As a YouTube influencer known for her social media videos, Jordan Harrod translates developments in artificial intelligence and public health to mass audiences.
Harrod, a Ph. D. candidate for Medical Engineering and Medical Physics at the Harvard-MIT Health Sciences and Technology program, is known for her viral videos like: “Can AI Recognize You From Your Walk?,” “Edge Computing, Explained,” and “How AI Learns to Cheat.” When she’s not exploring how humans interact with AI and other technologies, “for better or for worse,” she’s working on her Olympic lifts at the gym or reading fantasy novels.
YR Media chatted Harrod up over Zoom about what motivates her, the future of AI, and the benefits and betrayals of recent AI technology.
Cureha Mitchell, YR Media Contributor: What project have you worked on that you are most excited about? How does it work, what was involved in creating it, what makes it special?
Jordan Harrod: My first foray into machine learning was in machine learning and medical imaging. And it was a very interesting learning experience for me in terms of getting into the field.
We’re interested in designing machine learning systems that could identify Magnetic Resonance Images (MRI) that had been acquired incorrectly. Because sometimes the errors that either the MRI or the software make can look like tumors, or something that might be diagnosed as an issue in a patient, when it’s not really there. That project was exciting, because it was one of the first projects that I worked on that felt like it could have a short term impact.

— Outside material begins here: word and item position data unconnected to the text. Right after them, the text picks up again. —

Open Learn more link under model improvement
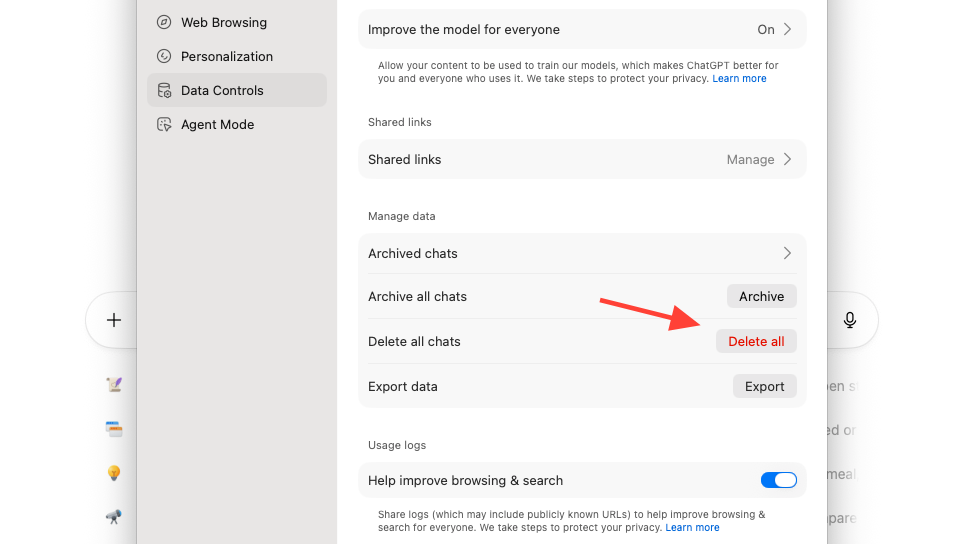The image size is (967, 544). [739, 78]
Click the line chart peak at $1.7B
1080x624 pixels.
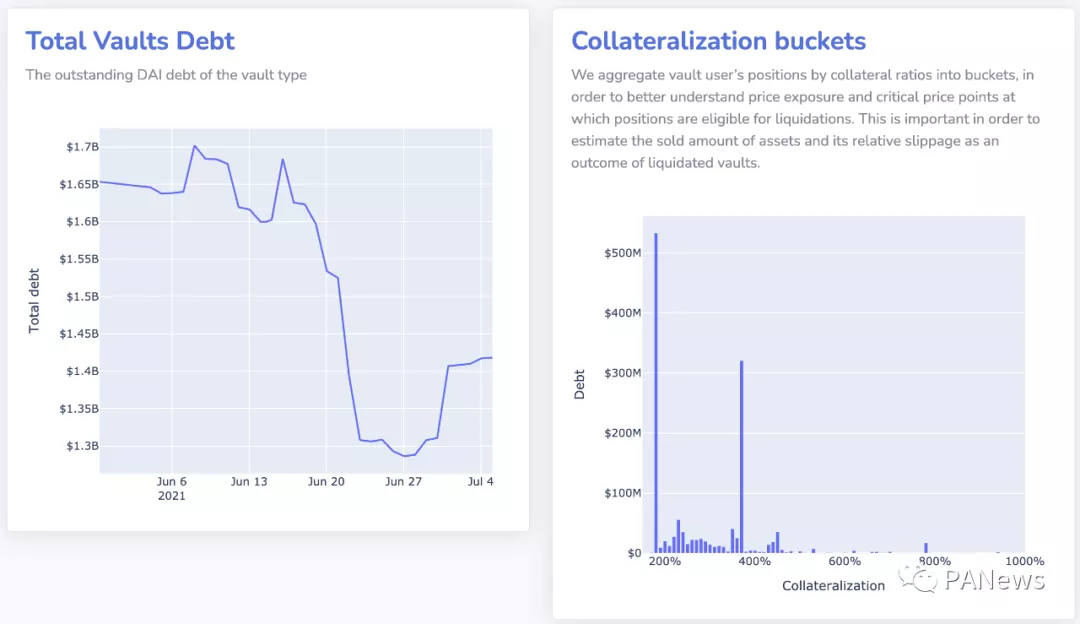[x=195, y=146]
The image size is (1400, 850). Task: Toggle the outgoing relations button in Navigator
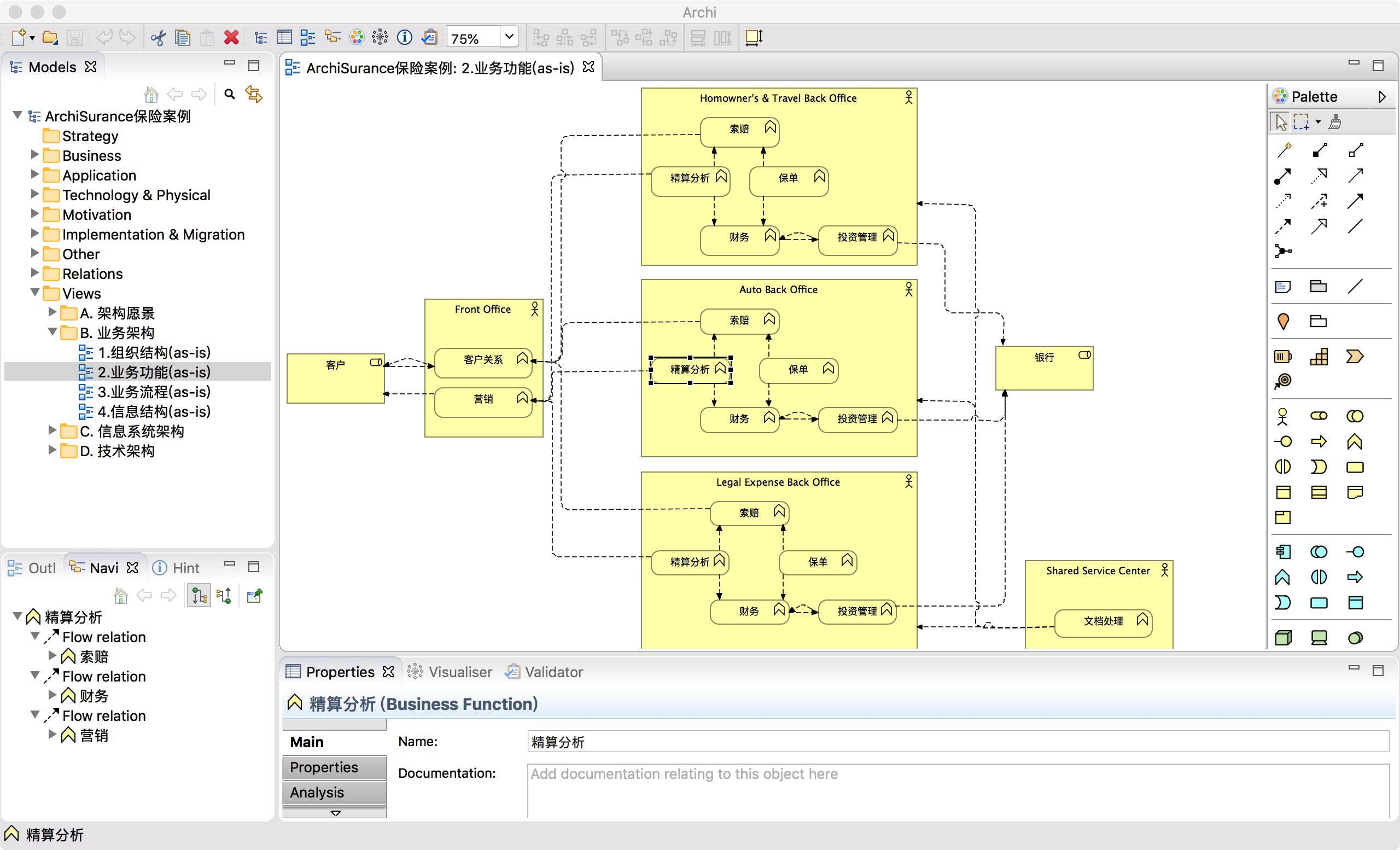click(199, 596)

CM: Can you tell us about a person or experience you credit for putting you on the path you’re on?
JH: My dad essentially told me to ask for what I want from a pretty young age, because the worst answer you can get is “no”. And that’s somewhat become the motto of most of the decisions and opportunities that I’ve been able to make over the entire educational journey I’ve been on.
CM: Is there a void in your field and how do you see your contributions as filling that need?
JH: At the intersection of my scientific work and my academic work, there’s definitely a void of researchers, who also are interested in communicating their work in more ways than giving talks. And I hope that the content work that I do helps to fill that gap of people who are reaching out to audiences that likely wouldn’t come across traditional forms of public science engagement.
CM: Can you think of a time when you ever considered giving up on your dream? Walk us through what you did to get past that.
JH: I thought that I was going to go into pharma right after undergrad. I did an internship in pharma. I realized that I was not actually interested in going into pharma after all, and I don’t think that was me giving up on a dream, but it was just a change in the trajectory of the path that I was on.
CM: What advice would you give to young people looking to break onto your world?
JH: The environment that you work in is just as important, if not more important than the work that you do, but often isn’t something that you necessarily consider when deciding to pursue new work, new opportunities, or when reflecting on past opportunities.
CM: We know you can’t see into the future, but if you were to predict: What will be happening in your field that’s different from now?
JH: I hope that we’ll have a better understanding of the human brain than we do now. I think on the machine learning side, I hope that we start to see more and more interdisciplinary work, more incorporation of the ethical side of things into kind of the educational pipeline so that people will have an understanding and our respect for that side of things.
CM: Do you have any opinions regarding AI use in synthetic speech such as Uberduck? Do you see any pros and cons of this technology?
JH: Synthetic speech has some pros, often in the form of dubbing, so being able to take content that was originally created in one language and dub it in a realistic way into another language. That also ties into video deep fakes where you could make it so that the lip sync ends up working better.
At the same time, there’s obviously plenty of ways to misuse this kind of stuff. It’s something that’s very easily exploited, especially since it’s readily available across the internet and you don’t actually need any real expertise in order to find systems that will let you do it.
CM: How do you want your legacy to be remembered?
JH: I hope the research that I do will contribute something to either understanding of the world that we live in or advancing human health. But I don’t think that I need to be someone who people read about in textbooks; I just hope that the work that I do ends up having a net positive impact.